■ **BRIEF**: Lay out the material from the line with "Uncheck Hide Inactive Items" to the line with "(x=120, y=61)" as a two-column CSV with the headers instruction and click_point, one row per item. Put each instruction and its answer in a single quoted field with line breaks replaced by spaces, and leave the pictures out.

■ **TASK DATA**:
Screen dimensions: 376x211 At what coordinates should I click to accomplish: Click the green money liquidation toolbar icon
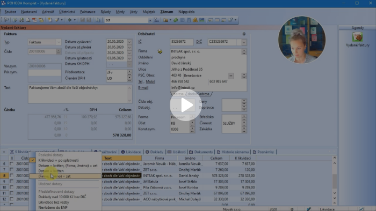pos(176,20)
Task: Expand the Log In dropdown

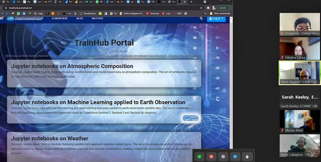Action: click(x=216, y=19)
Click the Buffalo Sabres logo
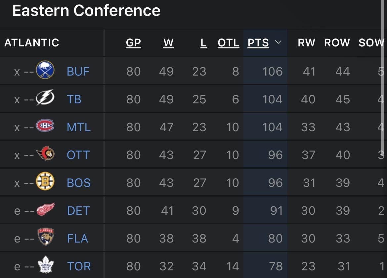Image resolution: width=387 pixels, height=278 pixels. point(45,70)
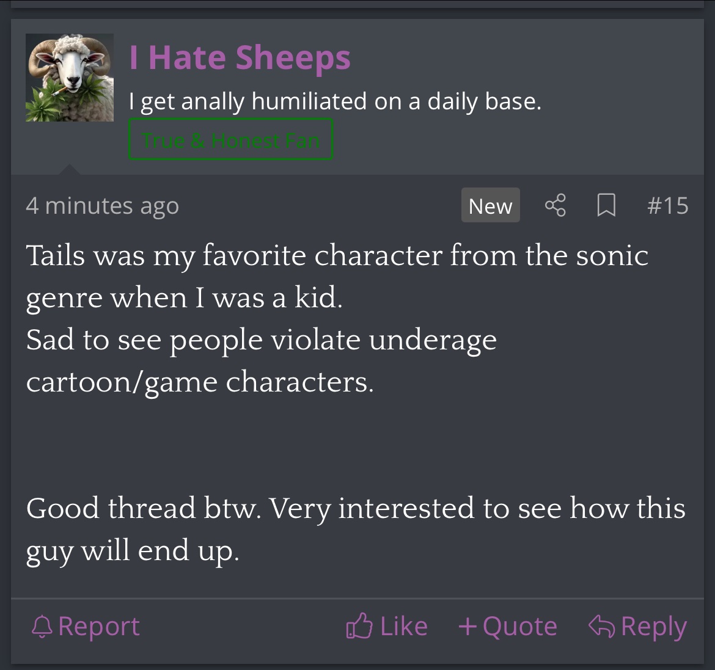Click the plus icon beside Quote
This screenshot has width=715, height=670.
click(x=468, y=627)
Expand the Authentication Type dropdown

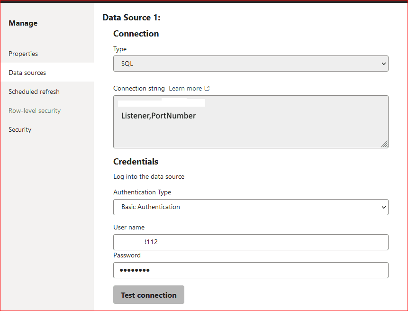250,207
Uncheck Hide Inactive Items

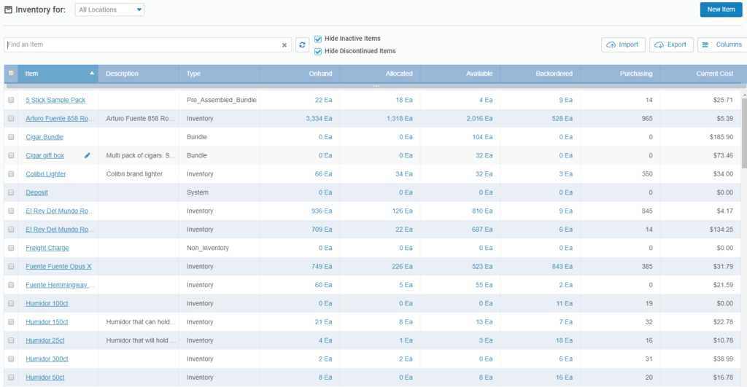318,39
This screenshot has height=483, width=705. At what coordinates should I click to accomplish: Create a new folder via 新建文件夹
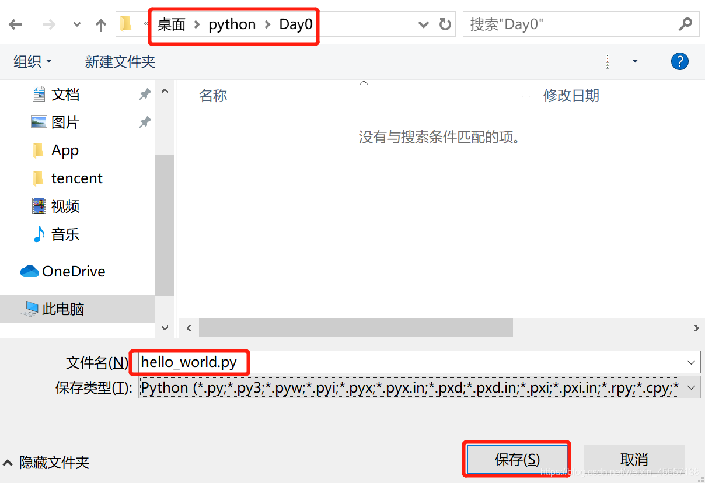(x=120, y=61)
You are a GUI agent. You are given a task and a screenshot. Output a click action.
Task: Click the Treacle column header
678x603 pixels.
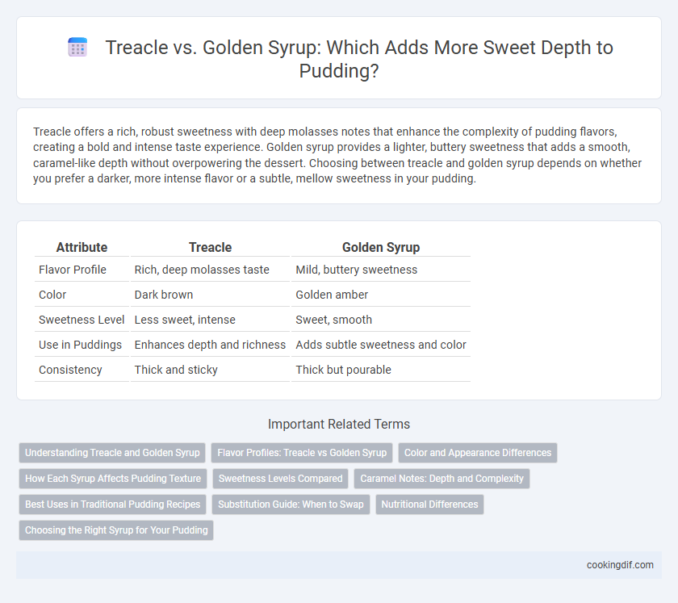click(x=210, y=247)
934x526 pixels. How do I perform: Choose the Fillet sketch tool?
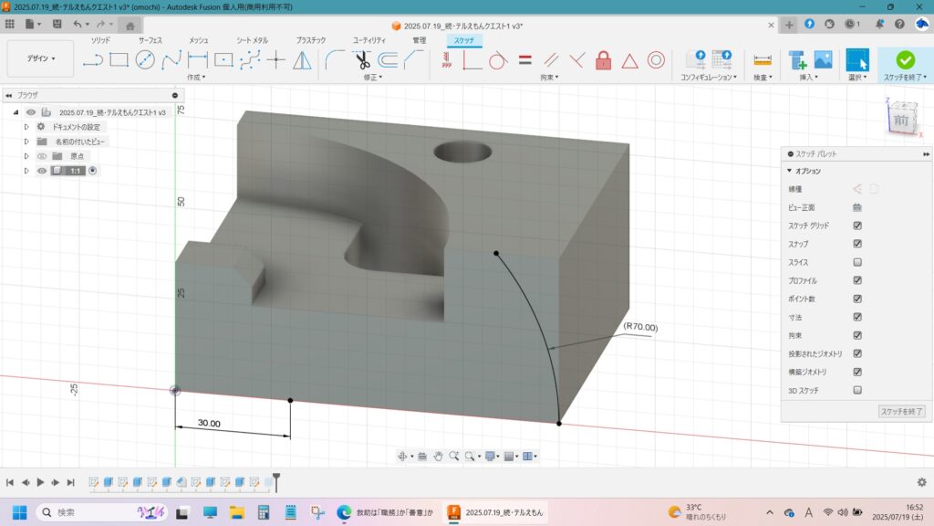pyautogui.click(x=335, y=60)
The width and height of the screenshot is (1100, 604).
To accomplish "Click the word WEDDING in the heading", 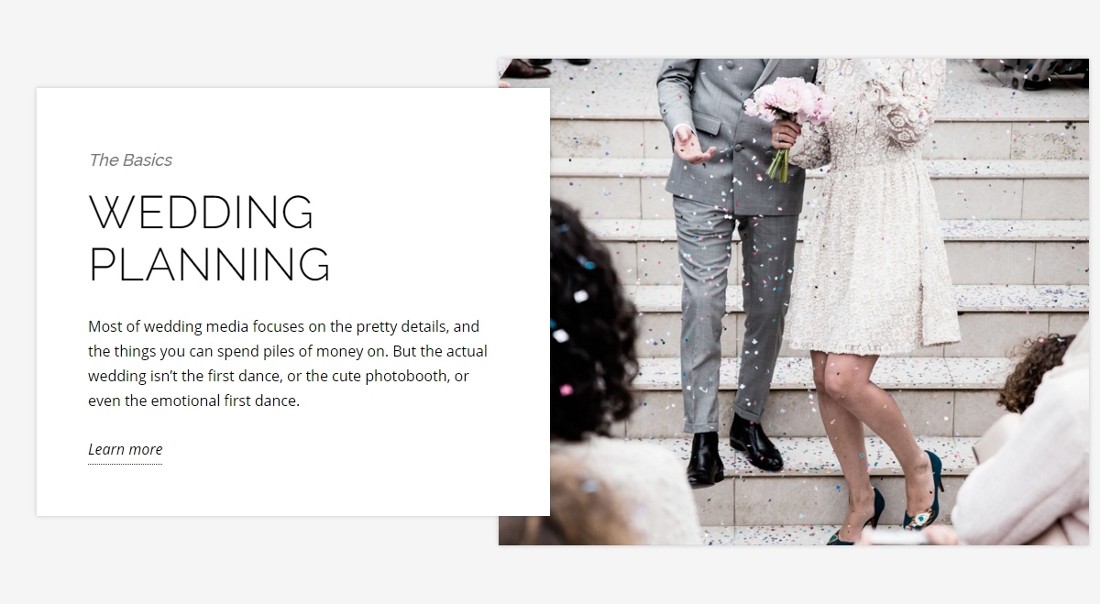I will (x=201, y=213).
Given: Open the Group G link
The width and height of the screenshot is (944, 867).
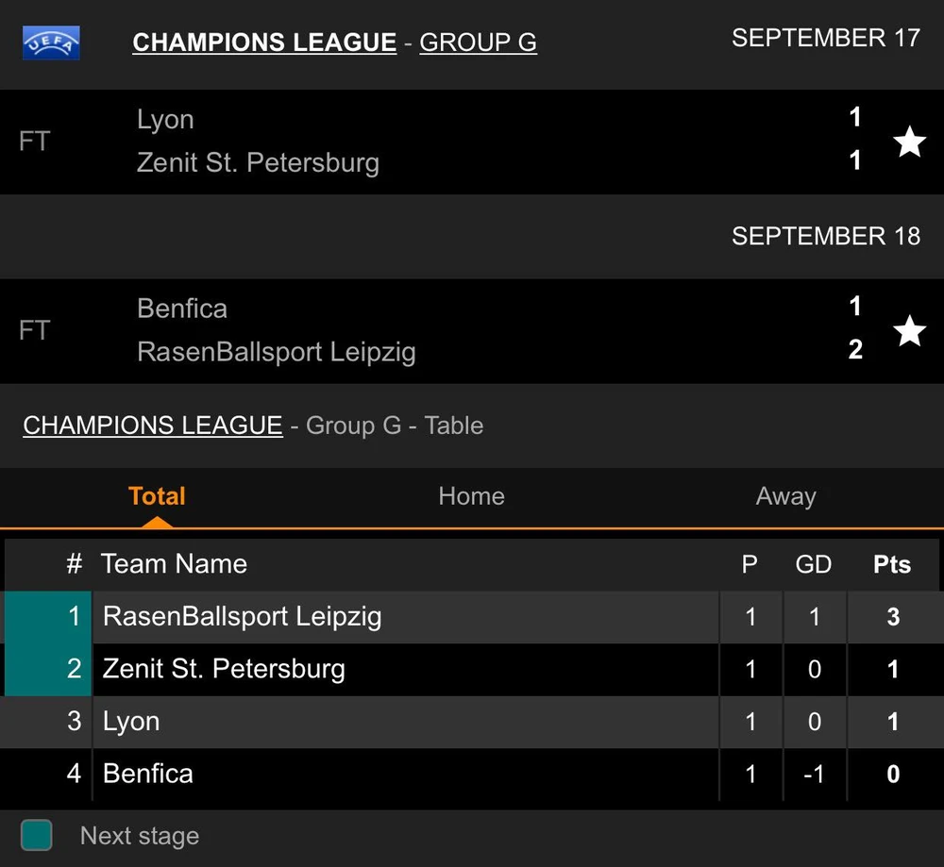Looking at the screenshot, I should 478,42.
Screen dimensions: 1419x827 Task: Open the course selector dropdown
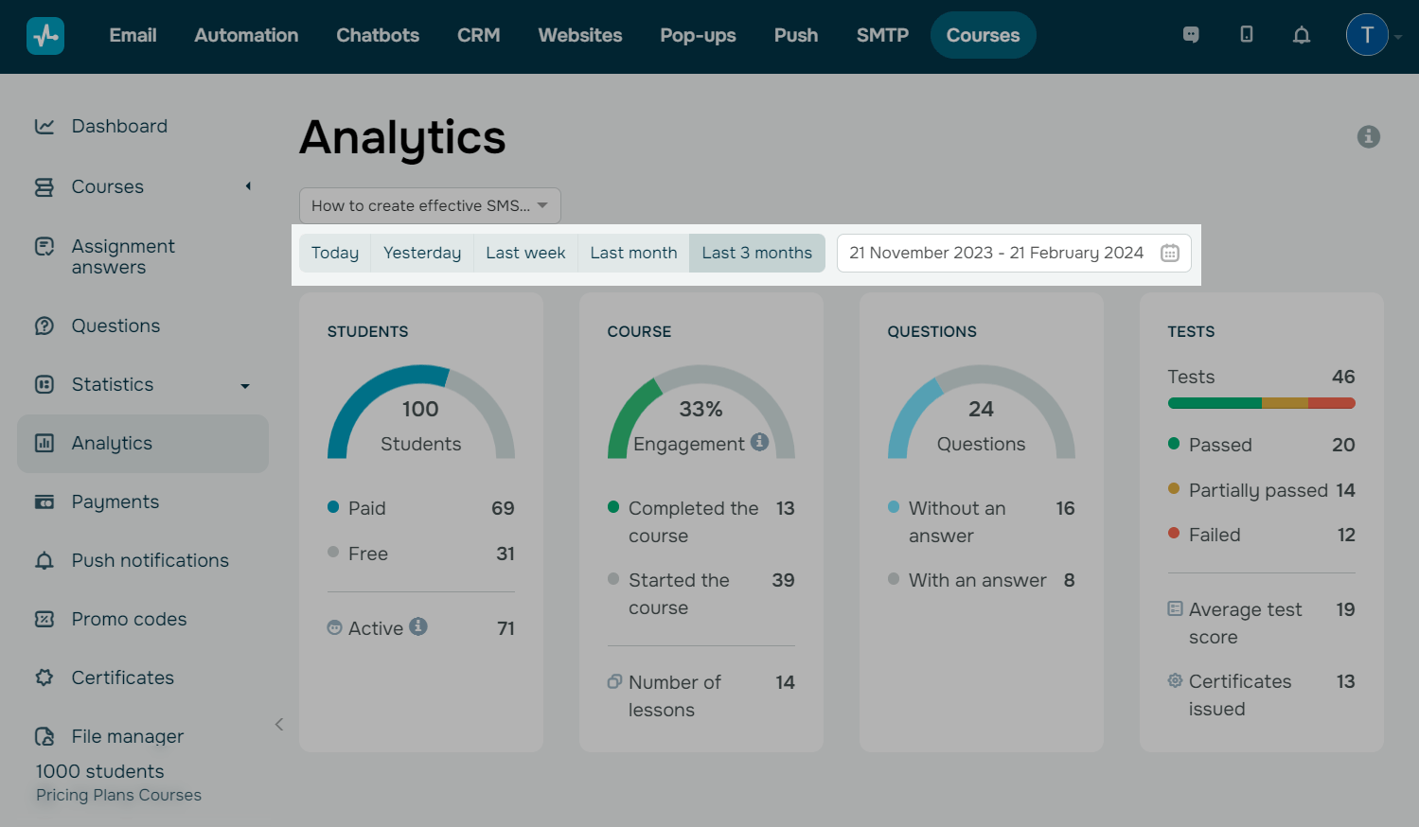(x=430, y=205)
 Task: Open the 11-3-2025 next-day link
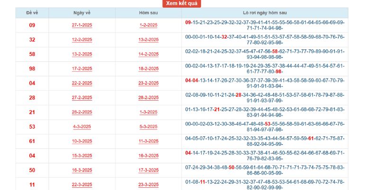(x=148, y=142)
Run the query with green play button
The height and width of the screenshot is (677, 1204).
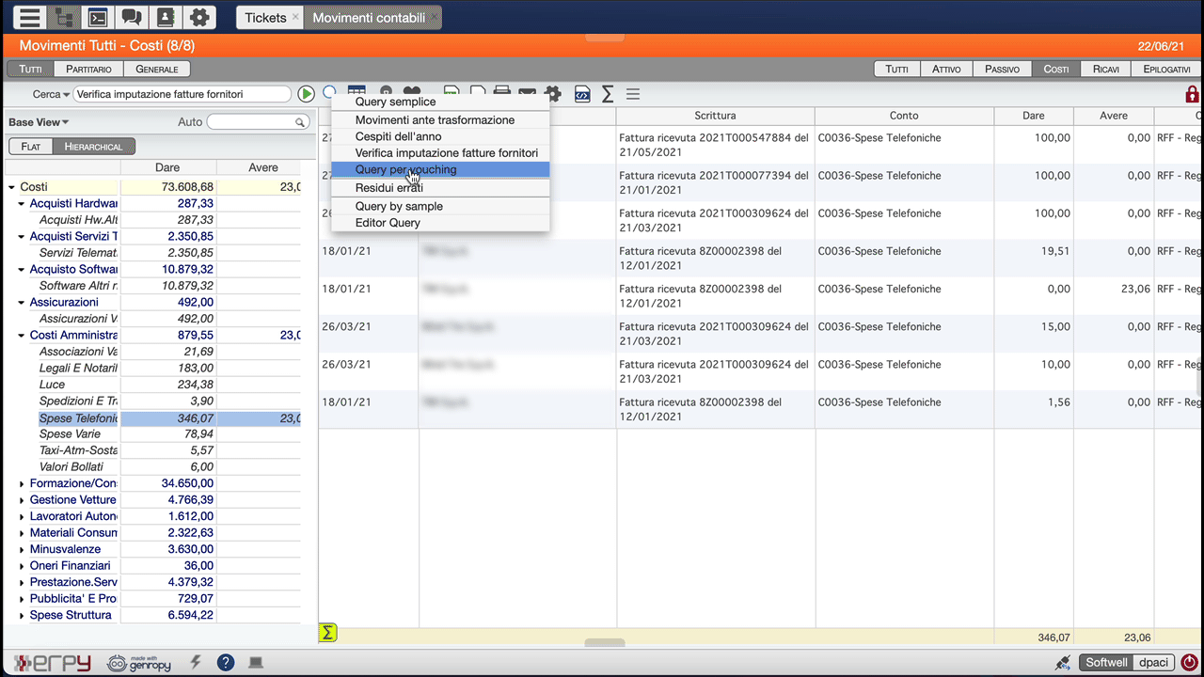(x=306, y=94)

■ **WRITTEN SOLUTION**:
instruction,click_point
"Uncheck Hide Inactive Items","318,39"
"This screenshot has height=483, width=705. At what coordinates should I click to accomplish: Create a new folder via 新建文件夹","(x=120, y=61)"